Mark your preference on a scale of 1 to 5. 1 represents never ( you never do this), 2 represents rarely, 3 represents sometimes, 4 often and 5 represents always.

1. Power and control are important to me.
2. I am the expert in all areas of my business.
3. Decision making is shared in my business.
4. I control every aspect of my business.
5. I recognize outstanding achievers in my business.
6. Workers in my business do only what they are told to do.
7. I don’t follow up with my workers, it’s not necessary.
8. When problems occur in my business, I decide how to fix them.
9. I help my workers grow and improve.
10. My workers know their jobs better than I do.
11. Worker input takes too much time.
12. I enjoy being in charge.
13. I appreciate the opinions of my workers.
14. I help my workers achieve their highest potential.
15. I ask for input from my employees.
16. I like to share authority.
17. I don’t tolerate mistakes.
18. I allow workers to help solve problems.
19. I trust my workers.
20. It’s not necessary to talk about the business with workers.

Add your values for statements 1,2,4,6,7,8,11,12,17,and 20 for your Authoritarian score.
Add your values for statements 3,5,9,10,13,14,15,16,18.19 for you Participative score.
Businesses require a mix of both styles.
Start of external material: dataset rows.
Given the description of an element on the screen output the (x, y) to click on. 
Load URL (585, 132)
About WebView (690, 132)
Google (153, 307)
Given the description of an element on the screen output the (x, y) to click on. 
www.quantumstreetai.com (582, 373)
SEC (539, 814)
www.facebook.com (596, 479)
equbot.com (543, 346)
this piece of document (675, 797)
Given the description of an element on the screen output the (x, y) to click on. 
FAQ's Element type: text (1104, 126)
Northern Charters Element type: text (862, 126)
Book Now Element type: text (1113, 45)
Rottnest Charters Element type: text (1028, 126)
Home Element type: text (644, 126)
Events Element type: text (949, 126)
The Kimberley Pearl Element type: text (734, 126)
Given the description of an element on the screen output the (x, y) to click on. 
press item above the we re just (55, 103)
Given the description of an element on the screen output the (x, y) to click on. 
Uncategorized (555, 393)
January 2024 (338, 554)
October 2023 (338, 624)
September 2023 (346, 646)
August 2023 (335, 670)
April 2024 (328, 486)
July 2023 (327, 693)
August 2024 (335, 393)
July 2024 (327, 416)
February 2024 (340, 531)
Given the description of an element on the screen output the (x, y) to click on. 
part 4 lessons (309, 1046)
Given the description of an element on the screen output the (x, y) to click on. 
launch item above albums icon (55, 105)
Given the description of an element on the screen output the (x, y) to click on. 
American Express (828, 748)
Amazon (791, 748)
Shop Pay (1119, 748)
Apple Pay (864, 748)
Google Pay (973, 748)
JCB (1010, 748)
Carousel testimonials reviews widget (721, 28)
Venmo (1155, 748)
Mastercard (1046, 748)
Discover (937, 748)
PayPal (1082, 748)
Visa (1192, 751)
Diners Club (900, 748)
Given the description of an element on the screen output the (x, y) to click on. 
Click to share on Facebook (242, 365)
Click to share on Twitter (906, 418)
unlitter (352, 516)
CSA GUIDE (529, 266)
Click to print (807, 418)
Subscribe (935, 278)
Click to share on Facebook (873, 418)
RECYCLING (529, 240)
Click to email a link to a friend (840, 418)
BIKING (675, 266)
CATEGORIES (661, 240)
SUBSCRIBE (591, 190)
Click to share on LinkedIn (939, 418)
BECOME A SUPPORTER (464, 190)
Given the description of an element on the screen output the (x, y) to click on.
Where is your largest score?  Will this style grow your business?



Listening Styles Assessment

When we communicate, listening is the critical part of any interactions we have with family, colleagues, employees or others. We all “hear” what others are saying but “listening” is a skill that must be developed over time. Understanding the importance of listening and modeling it in your business will promote the growth of your organization. This informal and simplified assessment will give you an awareness of some of your listening preferences. Be honest with your answers, no one will see this but you, and work on any areas that need a little tweaking for your growing business.

Use the scale of 1 to 5 to assess your preferences for each statement.
1-Always 2-Often 3-Sometimes 4-Rarely 5-Never

1. I like to listen to complicated information

2. I can easily tell if someone is pleased or distressed when I listen.

3. I check my watch frequently when my time is limited.

4. I don’t have much patience with people who get off the point when talking.

5. I nod and make eye contact when listening to someone.

6. I get frustrated if the person’s ideas are disorderly.

7. I try to determine how the person is feeling when I listen.

8. Sometimes, I finish the thoughts for the person.

9. I try to pick out errors when the person is speaking.

10. I am involved when listening to the problems of the person.

11. I like facts and evidence.

12. I ask questions to further the conversation.

Several listening styles have been identified by researchers. See “Listening and Leadership: A Study On Their Relationship” by Gregory Rynders.  In this brief exercise we will explore only two: Relationship listening and Critical listening. Relationship listening allows people to open up through support and honesty. Critical listening is when you attempt to analyze what the speaker is saying to determine what you are going to do.

Add your values for questions 1, 2, 5, 7, 10, and 12 for you Relationship listening score.

Add your values for questions 3, 4, 6, 8, 9, and 11 for your Critical listening score.